— START —

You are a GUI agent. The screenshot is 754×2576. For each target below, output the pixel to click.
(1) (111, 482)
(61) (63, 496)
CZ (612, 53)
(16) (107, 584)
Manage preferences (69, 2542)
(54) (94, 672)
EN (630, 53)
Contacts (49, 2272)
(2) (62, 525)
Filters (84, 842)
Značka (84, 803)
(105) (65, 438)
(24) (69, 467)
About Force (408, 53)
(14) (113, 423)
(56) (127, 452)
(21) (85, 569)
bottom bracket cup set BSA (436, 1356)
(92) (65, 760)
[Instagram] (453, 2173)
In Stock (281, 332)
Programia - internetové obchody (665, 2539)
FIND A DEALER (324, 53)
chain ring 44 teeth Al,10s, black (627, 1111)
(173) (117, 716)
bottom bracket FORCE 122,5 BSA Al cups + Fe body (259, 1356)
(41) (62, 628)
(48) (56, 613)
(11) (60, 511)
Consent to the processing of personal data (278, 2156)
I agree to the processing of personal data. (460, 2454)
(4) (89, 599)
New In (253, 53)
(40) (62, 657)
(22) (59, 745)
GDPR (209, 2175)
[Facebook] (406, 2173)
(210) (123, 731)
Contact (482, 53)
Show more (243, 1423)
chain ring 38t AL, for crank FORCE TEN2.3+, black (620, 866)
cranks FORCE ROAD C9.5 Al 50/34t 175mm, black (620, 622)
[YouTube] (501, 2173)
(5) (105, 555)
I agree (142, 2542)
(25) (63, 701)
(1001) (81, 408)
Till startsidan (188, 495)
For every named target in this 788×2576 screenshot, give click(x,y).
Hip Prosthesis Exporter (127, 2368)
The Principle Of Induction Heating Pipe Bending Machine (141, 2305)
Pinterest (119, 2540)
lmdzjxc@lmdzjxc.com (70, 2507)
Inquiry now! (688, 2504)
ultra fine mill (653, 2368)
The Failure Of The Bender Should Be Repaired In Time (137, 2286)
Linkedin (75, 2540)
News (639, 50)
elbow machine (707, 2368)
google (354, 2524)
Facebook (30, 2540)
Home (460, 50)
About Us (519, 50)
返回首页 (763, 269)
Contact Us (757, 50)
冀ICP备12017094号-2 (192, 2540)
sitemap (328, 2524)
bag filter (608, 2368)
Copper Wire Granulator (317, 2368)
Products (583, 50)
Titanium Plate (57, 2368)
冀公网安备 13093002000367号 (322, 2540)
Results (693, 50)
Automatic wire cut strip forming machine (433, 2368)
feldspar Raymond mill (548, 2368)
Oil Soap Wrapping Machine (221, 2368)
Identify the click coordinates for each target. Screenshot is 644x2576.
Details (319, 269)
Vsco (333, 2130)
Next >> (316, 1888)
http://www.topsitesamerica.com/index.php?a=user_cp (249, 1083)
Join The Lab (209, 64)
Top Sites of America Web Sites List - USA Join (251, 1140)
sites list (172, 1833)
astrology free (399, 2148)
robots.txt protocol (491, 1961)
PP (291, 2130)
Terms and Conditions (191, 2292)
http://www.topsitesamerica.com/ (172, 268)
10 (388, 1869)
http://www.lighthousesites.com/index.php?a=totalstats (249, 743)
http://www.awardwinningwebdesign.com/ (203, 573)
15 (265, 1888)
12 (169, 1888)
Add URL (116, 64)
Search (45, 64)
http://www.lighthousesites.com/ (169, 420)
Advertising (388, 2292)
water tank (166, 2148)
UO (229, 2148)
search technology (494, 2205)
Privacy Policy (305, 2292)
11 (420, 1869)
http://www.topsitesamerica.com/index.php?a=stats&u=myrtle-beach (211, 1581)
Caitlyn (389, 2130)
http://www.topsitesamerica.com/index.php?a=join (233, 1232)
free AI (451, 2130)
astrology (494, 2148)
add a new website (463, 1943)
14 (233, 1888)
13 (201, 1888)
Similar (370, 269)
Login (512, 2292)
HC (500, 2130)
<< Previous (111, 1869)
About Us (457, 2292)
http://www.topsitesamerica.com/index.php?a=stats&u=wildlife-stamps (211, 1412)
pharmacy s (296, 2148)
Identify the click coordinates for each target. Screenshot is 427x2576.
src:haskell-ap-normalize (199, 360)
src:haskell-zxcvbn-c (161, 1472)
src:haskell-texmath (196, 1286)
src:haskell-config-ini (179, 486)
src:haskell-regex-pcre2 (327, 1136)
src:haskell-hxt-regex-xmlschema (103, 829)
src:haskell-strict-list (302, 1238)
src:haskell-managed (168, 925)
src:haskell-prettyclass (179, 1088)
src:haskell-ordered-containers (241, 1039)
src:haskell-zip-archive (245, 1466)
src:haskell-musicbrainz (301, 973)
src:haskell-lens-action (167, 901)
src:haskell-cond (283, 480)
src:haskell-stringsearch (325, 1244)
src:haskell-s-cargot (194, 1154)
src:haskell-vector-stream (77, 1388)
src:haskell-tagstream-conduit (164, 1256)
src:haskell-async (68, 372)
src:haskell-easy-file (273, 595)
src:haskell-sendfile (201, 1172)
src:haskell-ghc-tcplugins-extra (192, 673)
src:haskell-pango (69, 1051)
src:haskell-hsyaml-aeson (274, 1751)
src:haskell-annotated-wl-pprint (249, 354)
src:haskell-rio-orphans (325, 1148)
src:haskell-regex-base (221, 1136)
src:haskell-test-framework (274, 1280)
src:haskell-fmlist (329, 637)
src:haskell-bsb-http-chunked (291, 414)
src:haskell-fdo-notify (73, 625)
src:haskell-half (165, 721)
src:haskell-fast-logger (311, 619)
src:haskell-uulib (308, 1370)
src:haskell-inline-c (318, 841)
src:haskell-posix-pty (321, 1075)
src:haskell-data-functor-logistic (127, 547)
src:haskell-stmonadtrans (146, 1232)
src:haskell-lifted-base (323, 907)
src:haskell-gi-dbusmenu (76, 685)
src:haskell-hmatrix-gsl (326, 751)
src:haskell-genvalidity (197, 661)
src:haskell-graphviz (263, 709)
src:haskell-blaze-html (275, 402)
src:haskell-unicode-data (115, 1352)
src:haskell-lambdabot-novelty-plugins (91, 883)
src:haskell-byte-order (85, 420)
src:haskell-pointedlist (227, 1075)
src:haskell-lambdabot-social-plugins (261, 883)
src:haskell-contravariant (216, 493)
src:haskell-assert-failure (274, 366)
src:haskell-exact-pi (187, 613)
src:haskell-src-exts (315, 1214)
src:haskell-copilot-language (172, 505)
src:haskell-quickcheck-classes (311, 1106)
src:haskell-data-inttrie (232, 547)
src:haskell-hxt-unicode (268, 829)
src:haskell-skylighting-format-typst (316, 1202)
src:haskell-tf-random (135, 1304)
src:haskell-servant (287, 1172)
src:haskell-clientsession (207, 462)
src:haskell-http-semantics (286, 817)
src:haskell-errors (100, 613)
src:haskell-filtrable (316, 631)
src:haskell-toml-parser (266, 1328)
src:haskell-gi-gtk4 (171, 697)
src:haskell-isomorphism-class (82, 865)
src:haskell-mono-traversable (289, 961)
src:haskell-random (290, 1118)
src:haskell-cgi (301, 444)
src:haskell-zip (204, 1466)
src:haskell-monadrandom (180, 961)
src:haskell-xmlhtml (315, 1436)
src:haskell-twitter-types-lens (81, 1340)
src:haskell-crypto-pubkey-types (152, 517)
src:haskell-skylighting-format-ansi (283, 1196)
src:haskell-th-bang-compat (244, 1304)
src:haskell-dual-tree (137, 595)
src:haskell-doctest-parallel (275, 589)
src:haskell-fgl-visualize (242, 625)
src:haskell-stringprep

— END —

Rewrite the entries from the line containing "bottom bracket cup set BSA (436, 1356)" up to and including the line containing "(22) (59, 745)" as a numbered list, leaving out any blank lines.

1. bottom bracket cup set BSA (436, 1356)
2. (92) (65, 760)
3. [Instagram] (453, 2173)
4. In Stock (281, 332)
5. Programia - internetové obchody (665, 2539)
6. FIND A DEALER (324, 53)
7. chain ring 44 teeth Al,10s, black (627, 1111)
8. (173) (117, 716)
9. bottom bracket FORCE 122,5 BSA Al cups + Fe body (259, 1356)
10. (41) (62, 628)
11. (48) (56, 613)
12. (11) (60, 511)
13. Consent to the processing of personal data (278, 2156)
14. I agree to the processing of personal data. (460, 2454)
15. (4) (89, 599)
16. New In (253, 53)
17. (40) (62, 657)
18. (22) (59, 745)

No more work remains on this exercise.